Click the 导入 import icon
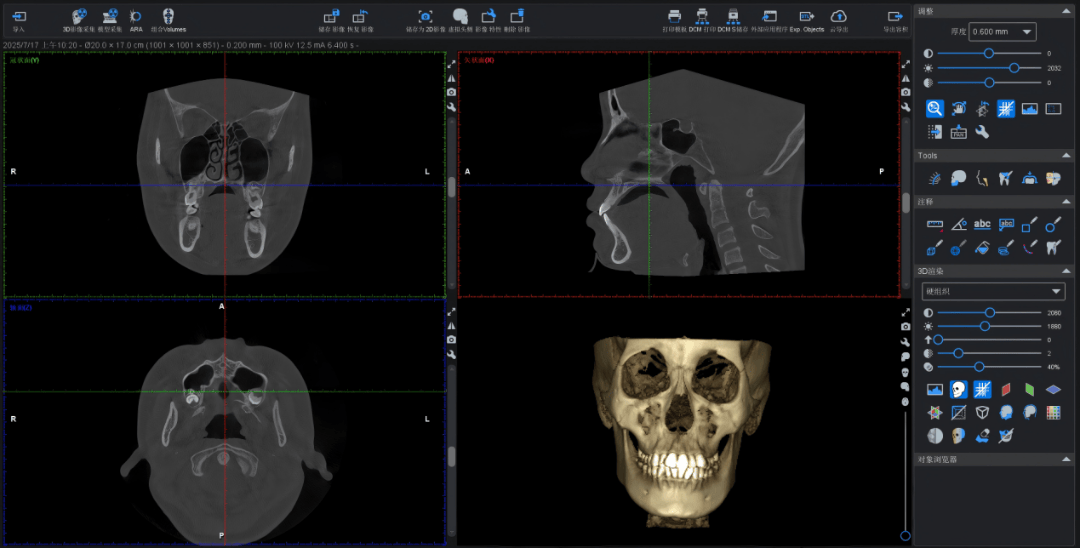 pos(19,17)
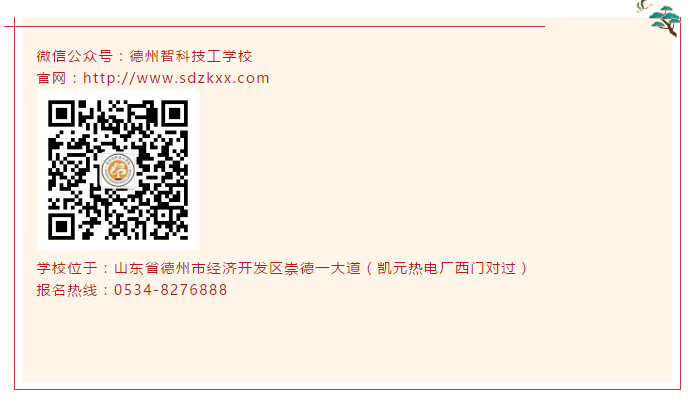Click the red horizontal line at top
Screen dimensions: 693x401
(x=274, y=27)
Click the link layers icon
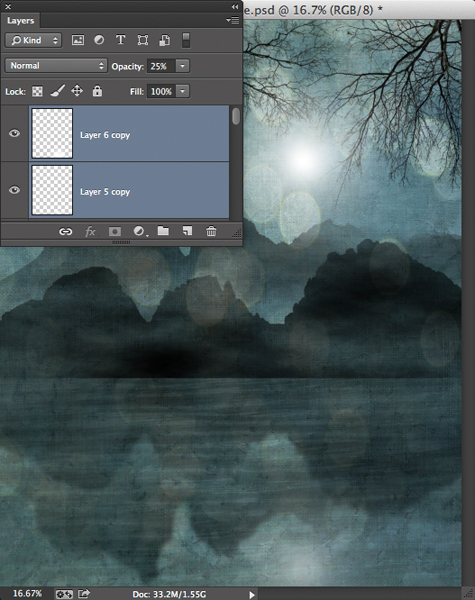Image resolution: width=475 pixels, height=600 pixels. coord(65,232)
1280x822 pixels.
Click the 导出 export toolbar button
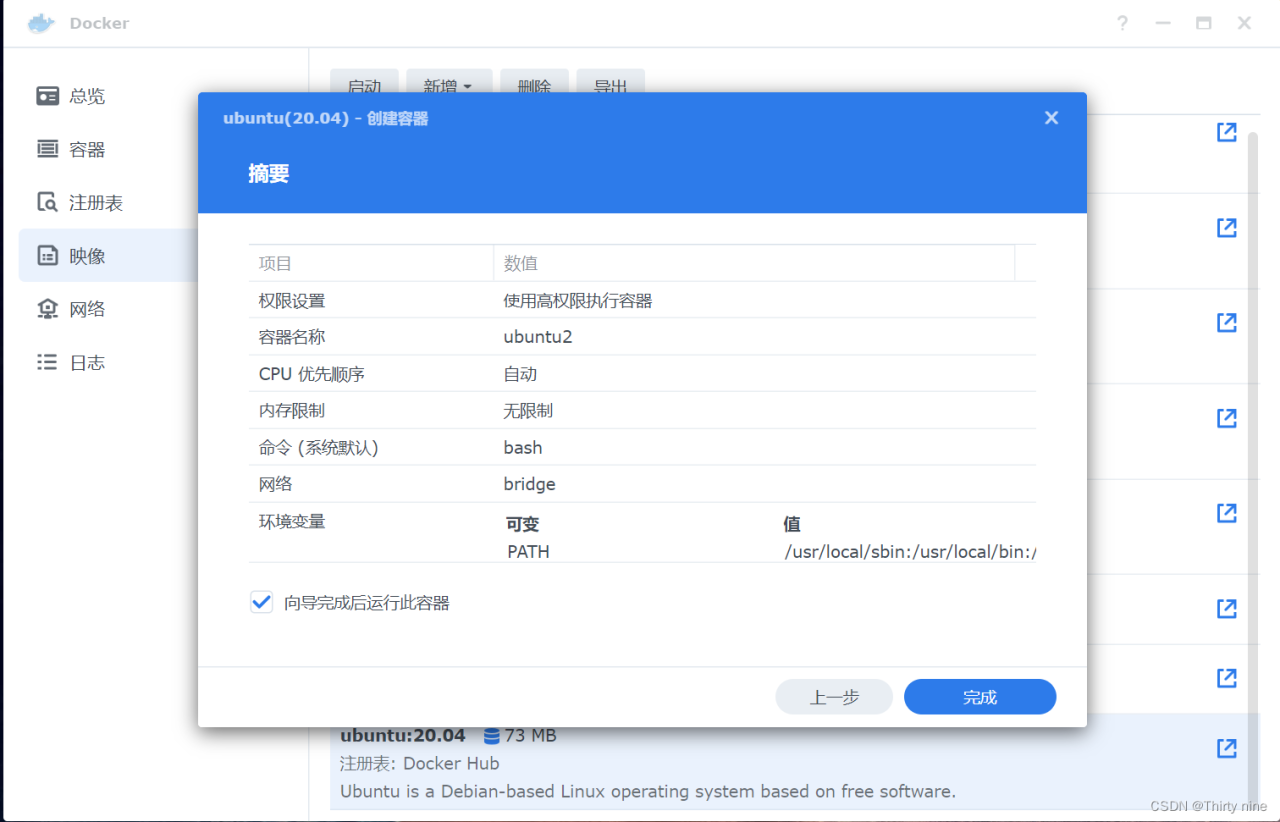[610, 87]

■ WORK TASK
Please set the data above down exactly, with the pictures removed.

■ ANSWER SECTION
Click the 导入 import icon
 pos(19,17)
Click the red horizontal line at top
Screen dimensions: 693x401
(x=274, y=27)
Click the link layers icon
Image resolution: width=475 pixels, height=600 pixels. coord(65,232)
1280x822 pixels.
Click the 导出 export toolbar button
[610, 87]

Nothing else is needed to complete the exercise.